The regulations that O’Connell cited as underlying his ruling (801 CMR 1.02) constitute “informal rules” of adjudicatory procedure in Massachusetts.
Also, M.G.L.c. 30A, s. 11 states, with regard to the admissibility of evidence, that:
Unless otherwise provided by any law, agencies need not observe the rules of evidence observed by courts, but shall observe the rules of privilege recognized by law. Evidence may be admitted and given probative effect only if it is the kind of evidence on which reasonable persons are accustomed to rely in the conduct of serious affairs. Agencies may exclude unduly repetitious evidence, whether offered on direct examination or cross-examination of witnesses.
(3) Every party shall have the right to call and examine witnesses, to introduce exhibits, to cross-examine witnesses who testify, and to submit rebuttal evidence.
As we argue below, the COFAR blog post was intended to present evidence on which reasonable persons would rely in the conduct of serious affairs. It was not intended, as DDS and O’Connell casually dismissed it, to be a “public opinion blog.”
Both DDS and the hearing officer mischaracterized the nature of the COFAR blog post
As noted above, both DDS and O’Connell characterized the COFAR blog post as “a public opinion blog that is not probative and has no foundation for admissibility.”
However, the blog post directly rebutted the DDS assertion in its closing brief that federal law does not give persons with intellectual or developmental disabilities the right to placement at either the Wrentham Developmental Center or the Hogan Regional Center.

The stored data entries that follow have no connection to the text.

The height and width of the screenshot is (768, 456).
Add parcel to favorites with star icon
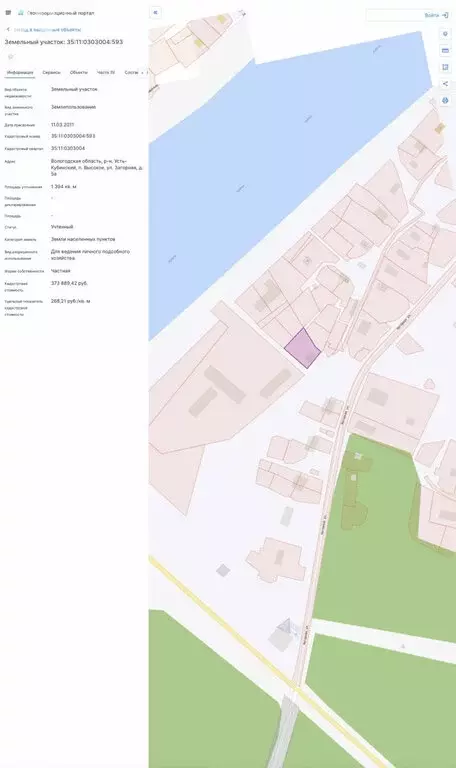[x=10, y=57]
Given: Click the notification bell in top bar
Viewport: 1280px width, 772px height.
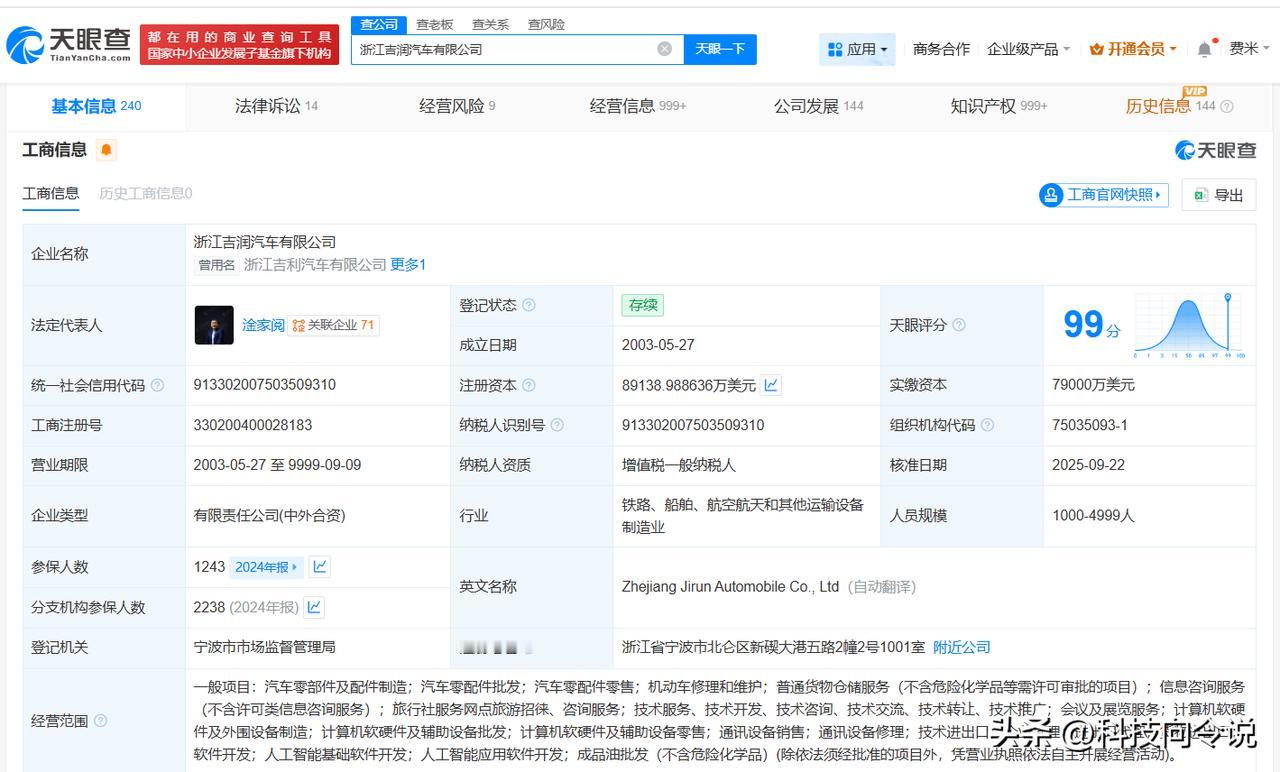Looking at the screenshot, I should [1204, 49].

The post presented new evidence in the case regarding a succession of administrations in Massachusetts, which have allowed the residential population or census at the Wrentham and Hogan centers to decline. This decline, the post noted, has been due to DDS’s apparent policies of denying admission to those facilities to most persons who ask for it, and failing to inform persons looking for placements that those facilities exist as residential options.
We think the blog post therefore helped explain the almost automatic denial by DDS of the couple’s request to have their son placed at Wrentham.
Secondly, the blog post directly rebutted a statement in the DDS closing brief that the couple’s son currently lives in “a less restrictive community-based setting” than he would in an Intermediate Care Facility (ICF) such as the Wrentham Center.
The blog post then presented evidence that directly rebutted the DDS closing brief’s statement that the couple’s son “…has been successfully supported in the community for 13 years,” and that “he is well served by his community-based services and supports.”
Finally, the blog post revealed a misrepresentation in the DDS closing brief of the U.S. Supreme Court’s 1999 Olmstead v. L.C. decision with regard to institutional care. The post explained how the brief had wrongly implied that the Court had held that in all cases, individuals should be placed in community-based rather than institutional settings.
The statute that governs adjudicatory practice and procedure (M.G.L. c.30A, s.11), states that:
In all cases of delayed statement, or where subsequent amendment of the issues is necessary, sufficient time shall be allowed after full statement or amendment to afford all parties reasonable opportunity to prepare and present evidence and argument respecting the issues.
In our view, the couple were denied a reasonable opportunity to present evidence and argument in response to the evidence and argument in the DDS closing brief.
For all of the reasons discussed above, we believe the hearing officer erred in his denial of the couple’s request that the COFAR blog post be entered into evidence in their appeal.